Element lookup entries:

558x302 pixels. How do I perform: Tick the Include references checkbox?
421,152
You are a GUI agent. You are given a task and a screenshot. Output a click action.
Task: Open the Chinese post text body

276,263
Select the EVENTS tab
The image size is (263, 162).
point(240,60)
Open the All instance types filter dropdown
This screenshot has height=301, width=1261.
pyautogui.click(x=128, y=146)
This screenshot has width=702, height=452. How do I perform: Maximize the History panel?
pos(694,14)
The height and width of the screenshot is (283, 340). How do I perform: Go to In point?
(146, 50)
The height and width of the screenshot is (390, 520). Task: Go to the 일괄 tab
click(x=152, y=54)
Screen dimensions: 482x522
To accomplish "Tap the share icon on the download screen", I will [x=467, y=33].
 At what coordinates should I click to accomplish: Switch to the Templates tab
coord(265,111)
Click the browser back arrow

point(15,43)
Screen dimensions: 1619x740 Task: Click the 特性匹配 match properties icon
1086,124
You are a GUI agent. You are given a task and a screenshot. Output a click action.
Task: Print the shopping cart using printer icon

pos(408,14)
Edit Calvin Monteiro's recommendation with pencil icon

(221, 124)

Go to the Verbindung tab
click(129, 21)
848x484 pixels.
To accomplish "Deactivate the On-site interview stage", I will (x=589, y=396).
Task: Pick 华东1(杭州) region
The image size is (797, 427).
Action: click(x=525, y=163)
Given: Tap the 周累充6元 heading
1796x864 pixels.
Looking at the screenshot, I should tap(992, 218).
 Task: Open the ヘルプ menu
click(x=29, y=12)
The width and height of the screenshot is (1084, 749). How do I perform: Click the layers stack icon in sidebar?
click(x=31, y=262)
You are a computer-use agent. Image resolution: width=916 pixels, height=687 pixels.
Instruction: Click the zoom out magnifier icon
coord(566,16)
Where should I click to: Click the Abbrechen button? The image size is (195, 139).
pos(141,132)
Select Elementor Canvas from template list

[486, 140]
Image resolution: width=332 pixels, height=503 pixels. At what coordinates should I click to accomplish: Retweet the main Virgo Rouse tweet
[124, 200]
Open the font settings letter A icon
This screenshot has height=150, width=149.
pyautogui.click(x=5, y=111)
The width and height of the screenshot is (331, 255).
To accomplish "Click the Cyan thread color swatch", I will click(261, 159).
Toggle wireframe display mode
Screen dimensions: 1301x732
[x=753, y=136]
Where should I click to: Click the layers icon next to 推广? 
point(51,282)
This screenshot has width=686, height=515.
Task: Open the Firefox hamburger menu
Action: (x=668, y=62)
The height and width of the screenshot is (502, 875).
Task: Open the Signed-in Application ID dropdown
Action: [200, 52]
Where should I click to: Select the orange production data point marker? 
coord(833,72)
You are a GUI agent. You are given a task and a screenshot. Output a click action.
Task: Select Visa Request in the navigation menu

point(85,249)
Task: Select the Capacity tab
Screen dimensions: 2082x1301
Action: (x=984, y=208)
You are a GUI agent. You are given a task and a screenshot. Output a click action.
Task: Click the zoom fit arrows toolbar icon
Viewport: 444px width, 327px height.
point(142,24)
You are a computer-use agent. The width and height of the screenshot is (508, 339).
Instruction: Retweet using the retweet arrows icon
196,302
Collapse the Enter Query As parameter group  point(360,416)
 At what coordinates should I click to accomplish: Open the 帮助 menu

## AIM:
Repeat, word for word, the entries from the line with "The width and height of the screenshot is (1084, 749)." up to and including the line with "pyautogui.click(x=5, y=111)".

## SOLUTION TO THIS PROBLEM:
The width and height of the screenshot is (1084, 749). How do I perform: Click the layers stack icon in sidebar?
click(x=31, y=262)
You are a computer-use agent. Image resolution: width=916 pixels, height=687 pixels.
Instruction: Click the zoom out magnifier icon
coord(566,16)
Where should I click to: Click the Abbrechen button? The image size is (195, 139).
pos(141,132)
Select Elementor Canvas from template list

[486, 140]
Image resolution: width=332 pixels, height=503 pixels. At what coordinates should I click to accomplish: Retweet the main Virgo Rouse tweet
[124, 200]
Open the font settings letter A icon
This screenshot has height=150, width=149.
pyautogui.click(x=5, y=111)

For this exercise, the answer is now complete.